Во второй раз мне довелось «встретиться» с Марсагагой в Салтыках. У директора местной школы Петра Васильевича Лебедева хранится фотография. Это портрет ряжской телефонистки Марии Михайловны Макаровой: высокий лоб, глубокие, чуть асимметрично посаженные глаза, широкие грубоватые скулы. Как и Марсагага, она приехала в Салтыки в феврале тридцатого года сплачивать, зачинать колхоз. В селе ее до сих пор хорошо помнят. Недели две ходила Мария Михайловна по избам, знакомилась, хлопотала вместе с бабами по хозяйству, агитировала за артель. В тот субботний вечер Макарова навестила Татьяну Крылову. Посидели, посумерничали, потом гостья пошла в соседний поселок Кузьминки. Идти надо было полем. А тут еще поднялась пурга. Утром Марию Михайловну нашли мертвой в лощине у ветел. И с тех пор, когда приезжает в село новый человек, будь то учительница или молодой агроном, ему говорят: «А у тех ветел погибла коммунистка Макарова… Марсагага». Последний раз Иван Иванович был в Салтыках в 1927 году. Трагедия с Марией Макаровой произошла тремя годами позже. Видимо, кто-то из земляков, приехав в Москву (в это время Макаров жил уже здесь), рассказал писателю эту историю. Иван же Иванович сознательно сделал свою героиню жертвой кулацкого террора.
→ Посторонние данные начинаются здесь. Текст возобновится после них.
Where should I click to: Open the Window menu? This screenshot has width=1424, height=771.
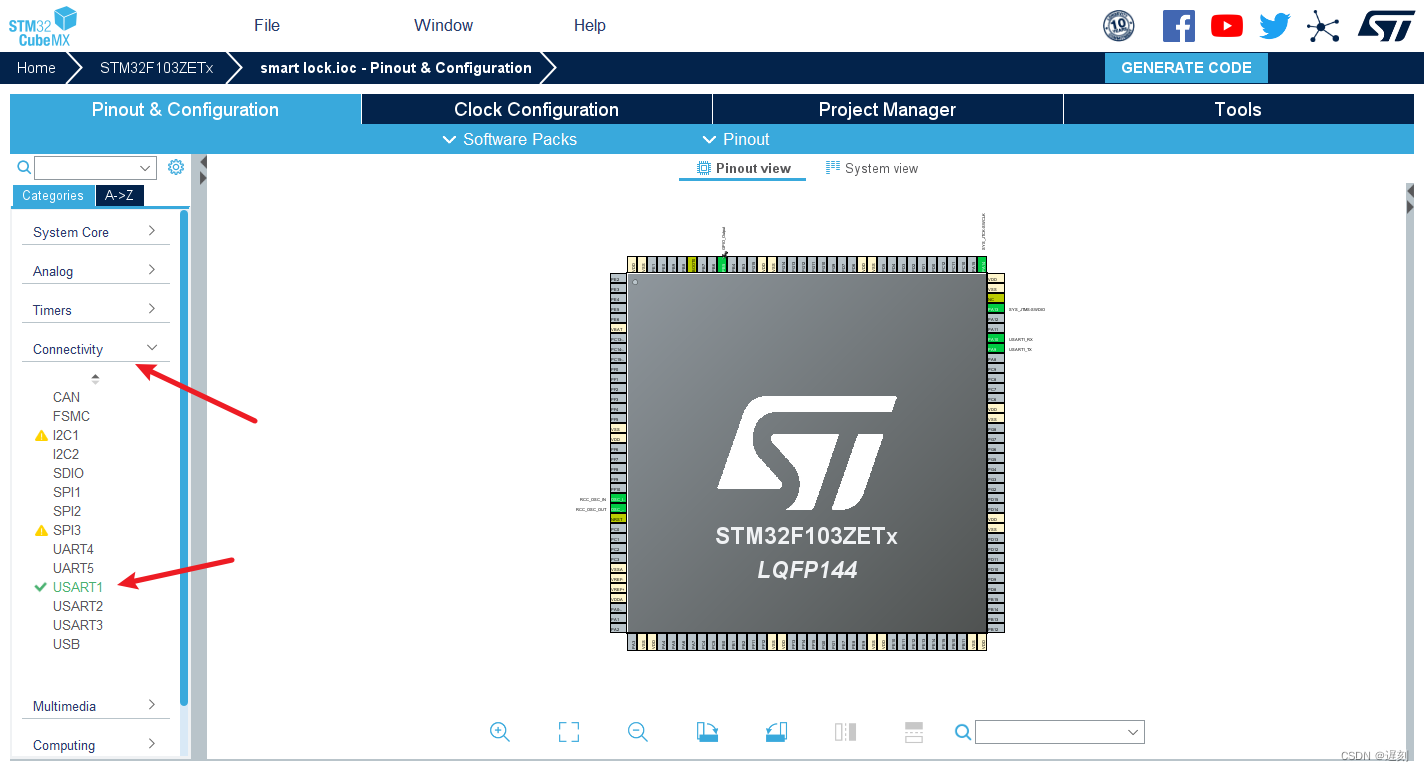[x=443, y=25]
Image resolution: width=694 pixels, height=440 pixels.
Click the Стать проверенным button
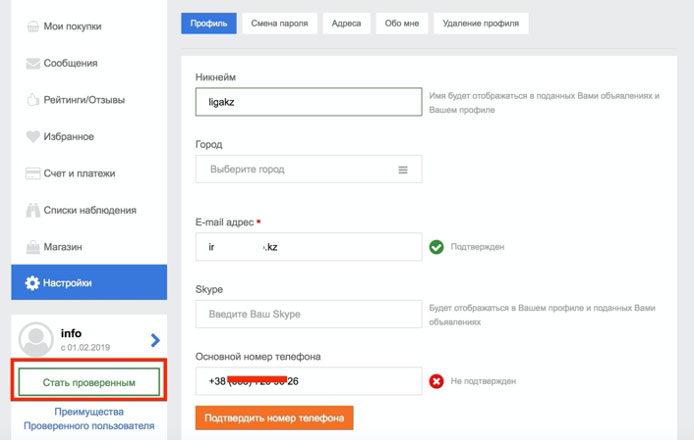click(x=89, y=383)
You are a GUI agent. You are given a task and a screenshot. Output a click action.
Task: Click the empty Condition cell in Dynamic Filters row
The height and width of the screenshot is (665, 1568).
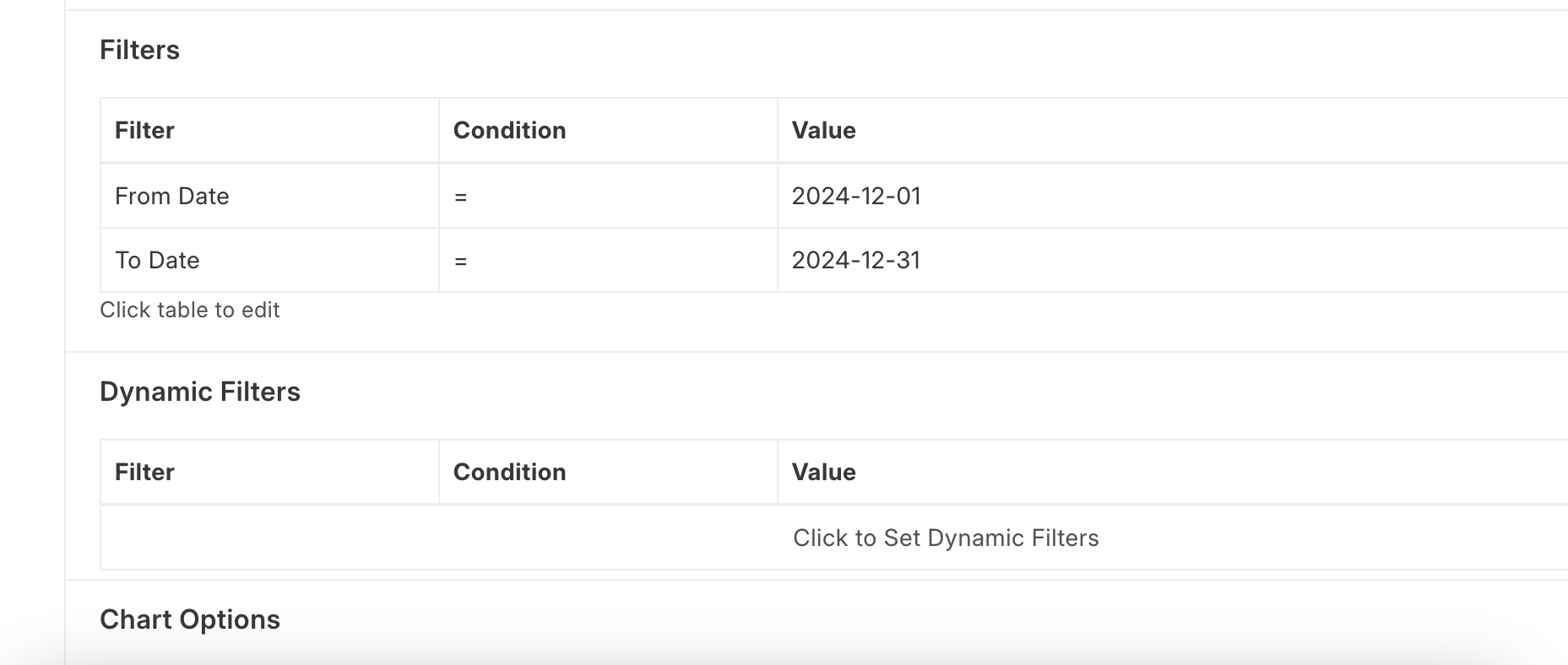coord(607,538)
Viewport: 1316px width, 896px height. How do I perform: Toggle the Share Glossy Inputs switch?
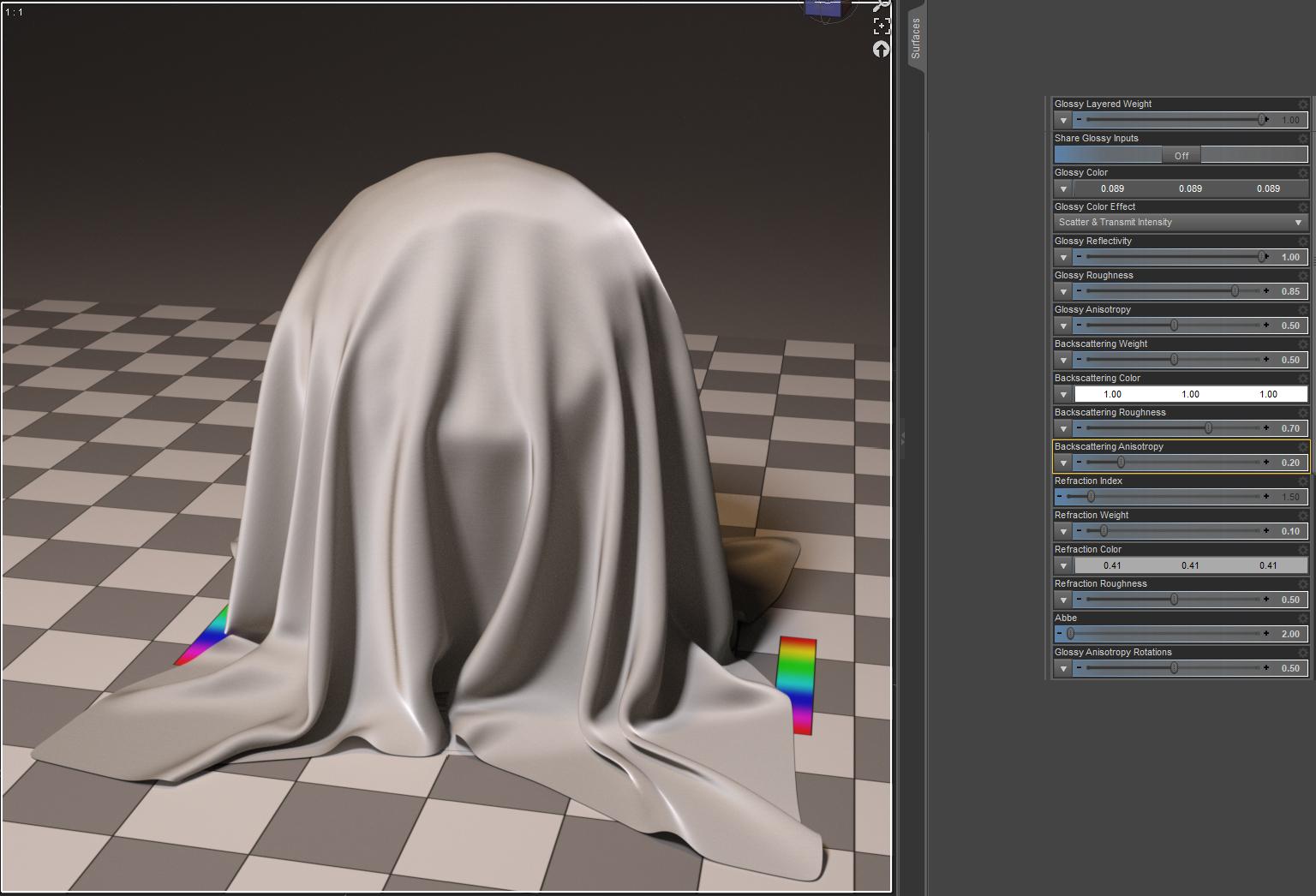1181,155
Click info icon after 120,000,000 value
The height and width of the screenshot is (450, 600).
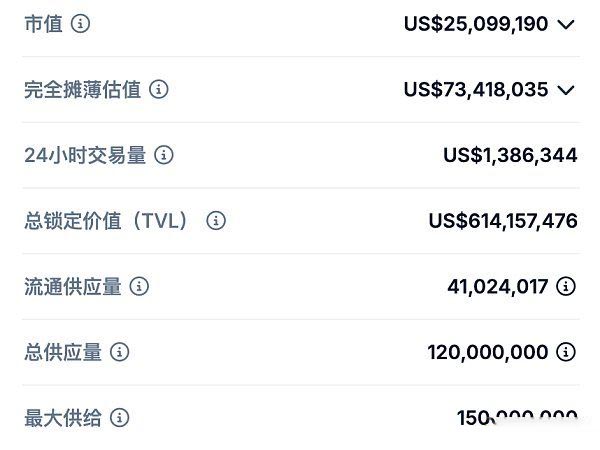click(x=566, y=352)
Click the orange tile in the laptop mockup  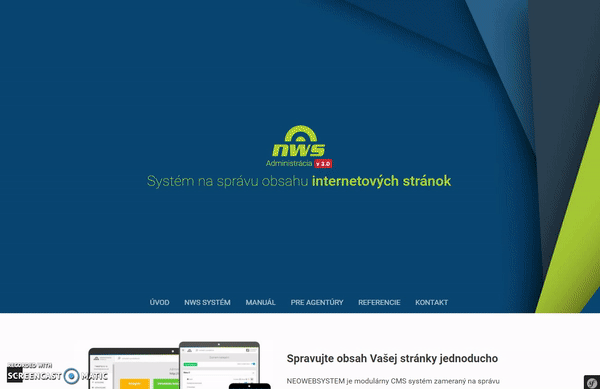coord(135,384)
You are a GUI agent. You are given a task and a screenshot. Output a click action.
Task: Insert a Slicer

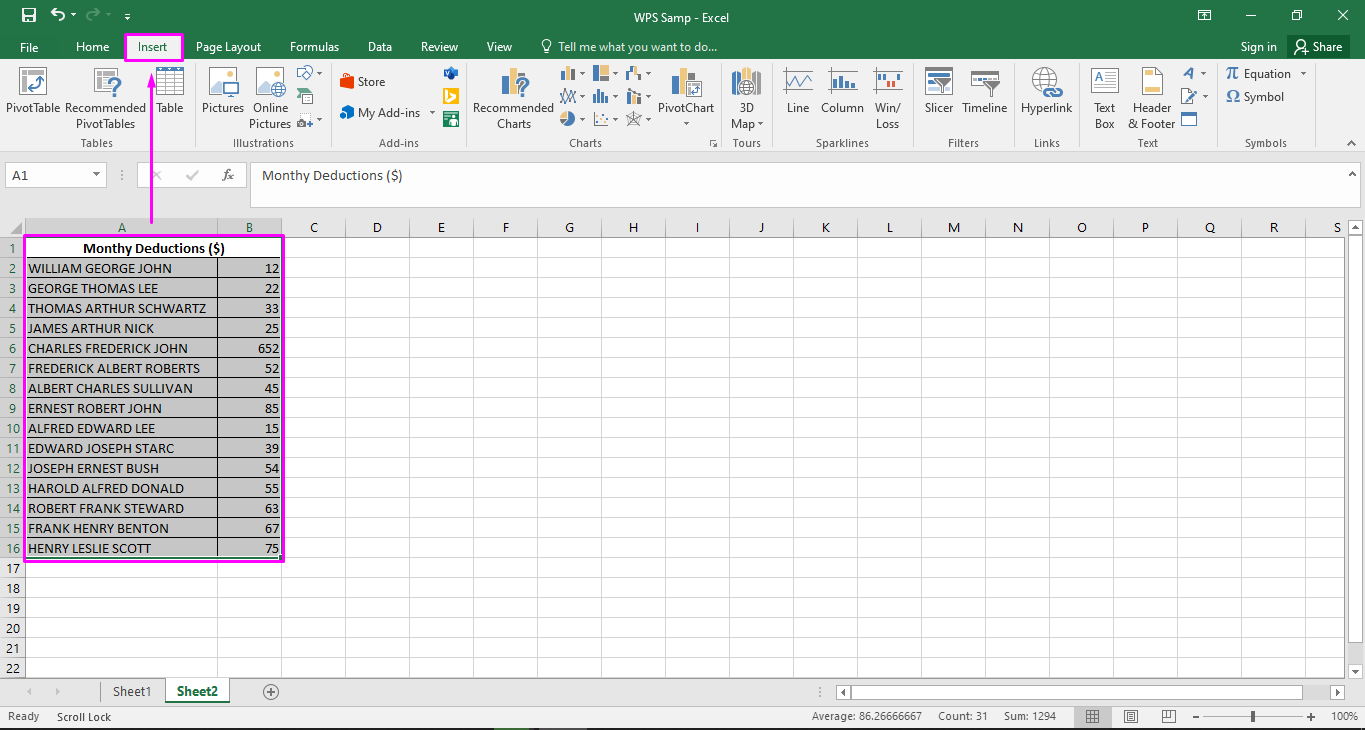(938, 97)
Трогательная дружба связывала Макарова с сыном. Январь очень любил отца и бурно ревновал ко всему, что их разлучало: к писательству, к охоте, даже к собакам и лошадям.
Во время Великой Отечественной войны Январь Макаров ушел добровольцем на фронт. Был снайпером, артиллеристом. 7 мая 1945 года он погиб под Кенигсбергом.
Иван Иванович обещал Январю придумать для него самую волшебную сказку. Но не успел…
Иван Иванович Макаров умер в 1940 году при трагических обстоятельствах.
Жена писателя, Вера Валентиновна Макарова, сберегла рукописи мужа, его книги, роман «Голубые поля», так и не успевший увидеть свет при жизни автора. Сберегла веру в любимого.
И вот сегодня или завтра я или вы, кто-то еще неизвестный незнакомый — третий — придет в библиотеку, возьмет в руки удивительную эту книгу. И помолчит, и заволнуется, и вспомнит «из своей жизни что-нибудь самое похожее на песню». Потому что и у меня, и у вас, и у него есть свои голубые поля.